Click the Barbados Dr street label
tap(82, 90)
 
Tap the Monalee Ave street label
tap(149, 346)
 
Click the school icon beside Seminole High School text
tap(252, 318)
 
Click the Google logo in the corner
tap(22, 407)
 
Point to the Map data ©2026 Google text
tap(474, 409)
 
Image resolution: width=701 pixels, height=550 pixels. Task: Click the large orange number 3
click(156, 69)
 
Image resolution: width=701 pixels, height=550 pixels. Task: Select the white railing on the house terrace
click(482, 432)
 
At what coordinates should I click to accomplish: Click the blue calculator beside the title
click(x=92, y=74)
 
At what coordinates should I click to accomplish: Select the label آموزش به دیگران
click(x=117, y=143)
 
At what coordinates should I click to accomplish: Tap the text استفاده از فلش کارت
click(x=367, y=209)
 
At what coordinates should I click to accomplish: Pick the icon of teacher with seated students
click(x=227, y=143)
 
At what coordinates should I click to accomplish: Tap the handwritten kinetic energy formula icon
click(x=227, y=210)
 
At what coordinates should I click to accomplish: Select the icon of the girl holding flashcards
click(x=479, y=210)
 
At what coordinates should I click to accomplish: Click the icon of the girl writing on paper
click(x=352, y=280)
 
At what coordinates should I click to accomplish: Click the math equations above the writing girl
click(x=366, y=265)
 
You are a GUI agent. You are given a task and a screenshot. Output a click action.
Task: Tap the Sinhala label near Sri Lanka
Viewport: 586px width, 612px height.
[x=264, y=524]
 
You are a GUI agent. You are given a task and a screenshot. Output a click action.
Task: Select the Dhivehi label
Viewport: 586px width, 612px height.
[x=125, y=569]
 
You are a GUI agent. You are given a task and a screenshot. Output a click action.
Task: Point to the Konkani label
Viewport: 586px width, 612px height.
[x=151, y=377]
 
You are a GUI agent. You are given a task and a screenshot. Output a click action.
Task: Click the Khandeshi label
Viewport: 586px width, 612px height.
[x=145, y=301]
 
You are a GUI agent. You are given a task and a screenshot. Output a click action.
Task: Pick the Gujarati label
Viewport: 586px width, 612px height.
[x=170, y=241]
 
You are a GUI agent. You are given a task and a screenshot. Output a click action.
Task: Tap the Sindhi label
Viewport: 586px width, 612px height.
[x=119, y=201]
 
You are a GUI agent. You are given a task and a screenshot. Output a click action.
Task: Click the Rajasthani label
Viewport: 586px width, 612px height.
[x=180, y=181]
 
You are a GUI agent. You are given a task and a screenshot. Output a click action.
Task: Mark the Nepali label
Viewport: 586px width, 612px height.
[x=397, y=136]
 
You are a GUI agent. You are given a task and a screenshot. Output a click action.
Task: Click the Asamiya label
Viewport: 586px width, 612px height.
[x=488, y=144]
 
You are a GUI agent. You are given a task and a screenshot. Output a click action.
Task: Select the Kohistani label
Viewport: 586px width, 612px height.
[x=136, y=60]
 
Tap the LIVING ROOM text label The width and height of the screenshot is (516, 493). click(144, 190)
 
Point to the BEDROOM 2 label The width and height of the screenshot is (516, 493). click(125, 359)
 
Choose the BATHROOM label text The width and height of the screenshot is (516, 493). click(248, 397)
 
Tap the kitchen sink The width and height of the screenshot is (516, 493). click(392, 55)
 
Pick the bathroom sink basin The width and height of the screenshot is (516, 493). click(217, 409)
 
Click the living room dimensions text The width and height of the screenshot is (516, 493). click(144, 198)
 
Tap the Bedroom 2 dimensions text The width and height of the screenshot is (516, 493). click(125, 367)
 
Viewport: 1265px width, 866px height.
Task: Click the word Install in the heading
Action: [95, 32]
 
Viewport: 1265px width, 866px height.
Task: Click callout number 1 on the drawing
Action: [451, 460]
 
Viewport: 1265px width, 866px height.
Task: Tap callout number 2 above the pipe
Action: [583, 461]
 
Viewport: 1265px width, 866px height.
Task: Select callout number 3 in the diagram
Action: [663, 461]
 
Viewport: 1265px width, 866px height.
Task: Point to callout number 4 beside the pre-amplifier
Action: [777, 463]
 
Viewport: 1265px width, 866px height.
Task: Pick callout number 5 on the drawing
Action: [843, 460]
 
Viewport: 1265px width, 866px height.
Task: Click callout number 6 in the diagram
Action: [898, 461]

- Exercise details
Copy the entries above, starting at the line containing "girl holding flashcards" and ending at the line containing "[x=264, y=524]", with each line reproduced unchanged.

- Exercise output
At what coordinates should I click to accomplish: Select the icon of the girl holding flashcards
click(x=479, y=210)
 
At what coordinates should I click to accomplish: Click the icon of the girl writing on paper
click(x=352, y=280)
 
At what coordinates should I click to accomplish: Click the math equations above the writing girl
click(x=366, y=265)
 
You are a GUI agent. You are given a task and a screenshot. Output a click action.
Task: Tap the Sinhala label near Sri Lanka
Viewport: 586px width, 612px height.
[x=264, y=524]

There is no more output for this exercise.